Friday, January 1, 2010

In the can today: the crafter erratic

I can remember as a child crafting with my mother. We made ceramics and painted them, created ornaments from cork, walnuts, paper crafts, sewing, knitting, moldmaking, plaster casting, and many more but none of these crafts ever stayed long in our house. We would start with a craft, invest in the tools and then a year or so later, start a new craft. The tools would then becoming fodder for some garage sale in the spring. I can remember thinking at University how that would never happen to me as an adult because money was so tight then ( not that it isn't now) but I cared for my tools and imagined myself using them for decades. I thought then, my mother and I were so fickle with our crafting.

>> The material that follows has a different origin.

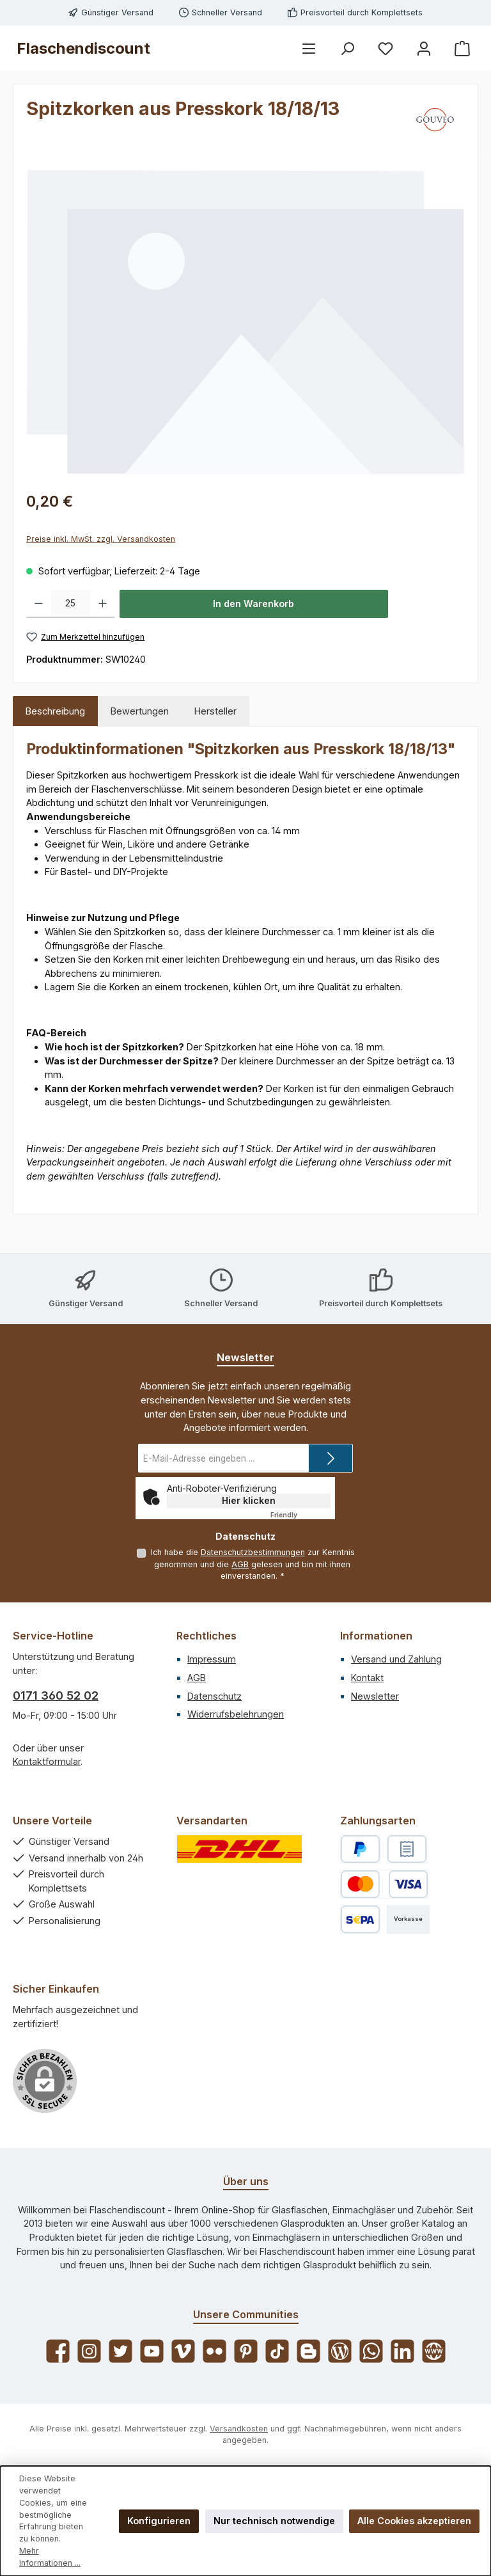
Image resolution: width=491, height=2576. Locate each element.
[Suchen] (347, 48)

Now that I am an adult and craft on my own, I too, somewhat shamefully find myself to be fickle. The tools I once cherished in University, I haven't touched in years. Last year I thought needle felting was beautiful, interesting and something I wanted to do. I purchased all of the tools and lots of wool, and made a lot interesting projects but this year I find that I am bored with it. I tried to use the rest of my wool and found no inspiration. Then I went shopping in Chapters and found a whole bunch of needle felted ornaments exactly like the ones I had made for my friends and family the year before. I felt two pangs of differing emotion: excitement because what I had made was interesting and cool enough that people in Indonesia also felt it was cool and had to make some, but then I also felt disappointment that this neat idea was now commercialized. Like buying a record and loving a song that hasn't been made into a single yet, and when it is released on the radio the song is somehow tarnished. So needle felting, though it's still in the early stages of becoming a craft in every home, has now lost some of it's appeal to me as a crafter. I don't think I am ready to give up the needles quite yet, but I might think twice before I shell out the dough for a new up and coming craft.
It also makes me think that other people must also be erratic with their crafting choices - What tools have you spent money on and now no longer need, want or look at? How many crafting tools are sitting in boxes waiting for your next garage sale in the spring?